◆ Material provided:
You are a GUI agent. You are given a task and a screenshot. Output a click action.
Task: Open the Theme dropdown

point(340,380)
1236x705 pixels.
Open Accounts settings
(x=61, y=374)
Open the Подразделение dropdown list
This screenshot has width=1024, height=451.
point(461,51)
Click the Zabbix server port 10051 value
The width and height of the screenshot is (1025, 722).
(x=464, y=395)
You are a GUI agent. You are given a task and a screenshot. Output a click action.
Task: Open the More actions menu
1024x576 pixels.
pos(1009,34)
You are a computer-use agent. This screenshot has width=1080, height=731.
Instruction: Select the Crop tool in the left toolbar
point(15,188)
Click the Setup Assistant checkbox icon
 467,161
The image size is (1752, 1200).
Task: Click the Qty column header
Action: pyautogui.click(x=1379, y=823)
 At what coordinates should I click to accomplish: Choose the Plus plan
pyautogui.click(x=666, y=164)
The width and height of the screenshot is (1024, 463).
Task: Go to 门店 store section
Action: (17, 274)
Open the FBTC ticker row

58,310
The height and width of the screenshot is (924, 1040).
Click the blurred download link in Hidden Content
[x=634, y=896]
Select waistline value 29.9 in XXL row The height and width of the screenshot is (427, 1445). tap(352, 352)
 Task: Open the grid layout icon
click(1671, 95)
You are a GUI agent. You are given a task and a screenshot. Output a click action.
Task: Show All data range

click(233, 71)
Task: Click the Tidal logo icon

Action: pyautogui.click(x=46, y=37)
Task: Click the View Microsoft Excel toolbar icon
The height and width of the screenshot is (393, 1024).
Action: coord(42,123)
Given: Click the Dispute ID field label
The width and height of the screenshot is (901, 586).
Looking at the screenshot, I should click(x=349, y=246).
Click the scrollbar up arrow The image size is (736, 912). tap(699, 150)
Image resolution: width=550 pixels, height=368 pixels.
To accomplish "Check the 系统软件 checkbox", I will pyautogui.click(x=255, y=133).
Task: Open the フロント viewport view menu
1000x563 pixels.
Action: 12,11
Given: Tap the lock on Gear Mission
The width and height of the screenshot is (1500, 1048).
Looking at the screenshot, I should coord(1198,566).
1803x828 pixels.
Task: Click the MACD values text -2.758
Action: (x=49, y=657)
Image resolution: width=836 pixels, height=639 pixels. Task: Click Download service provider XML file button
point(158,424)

◆ Work task: Print the material once more, keeping every word as it is.

◆ Result of the exercise:
You are a GUI agent. You are given a task and a screenshot. Output a click action.
Task: Open the Theme dropdown

point(340,380)
1236x705 pixels.
Open Accounts settings
(x=61, y=374)
Open the Подразделение dropdown list
This screenshot has width=1024, height=451.
point(461,51)
Click the Zabbix server port 10051 value
The width and height of the screenshot is (1025, 722).
(x=464, y=395)
You are a GUI agent. You are given a task and a screenshot. Output a click action.
Task: Open the More actions menu
1024x576 pixels.
pos(1009,34)
You are a computer-use agent. This screenshot has width=1080, height=731.
Instruction: Select the Crop tool in the left toolbar
point(15,188)
Click the Setup Assistant checkbox icon
 467,161
The image size is (1752, 1200).
Task: Click the Qty column header
Action: pyautogui.click(x=1379, y=823)
 At what coordinates should I click to accomplish: Choose the Plus plan
pyautogui.click(x=666, y=164)
The width and height of the screenshot is (1024, 463).
Task: Go to 门店 store section
Action: (17, 274)
Open the FBTC ticker row

58,310
The height and width of the screenshot is (924, 1040).
Click the blurred download link in Hidden Content
[x=634, y=896]
Select waistline value 29.9 in XXL row The height and width of the screenshot is (427, 1445). tap(352, 352)
 Task: Open the grid layout icon
click(1671, 95)
You are a GUI agent. You are given a task and a screenshot. Output a click action.
Task: Show All data range

click(233, 71)
Task: Click the Tidal logo icon

Action: pyautogui.click(x=46, y=37)
Task: Click the View Microsoft Excel toolbar icon
The height and width of the screenshot is (393, 1024).
Action: coord(42,123)
Given: Click the Dispute ID field label
The width and height of the screenshot is (901, 586).
Looking at the screenshot, I should click(x=349, y=246).
Click the scrollbar up arrow The image size is (736, 912). tap(699, 150)
Image resolution: width=550 pixels, height=368 pixels.
To accomplish "Check the 系统软件 checkbox", I will pyautogui.click(x=255, y=133).
Task: Open the フロント viewport view menu
1000x563 pixels.
Action: 12,11
Given: Tap the lock on Gear Mission
The width and height of the screenshot is (1500, 1048).
Looking at the screenshot, I should coord(1198,566).
1803x828 pixels.
Task: Click the MACD values text -2.758
Action: (x=49, y=657)
Image resolution: width=836 pixels, height=639 pixels. Task: Click Download service provider XML file button
point(158,424)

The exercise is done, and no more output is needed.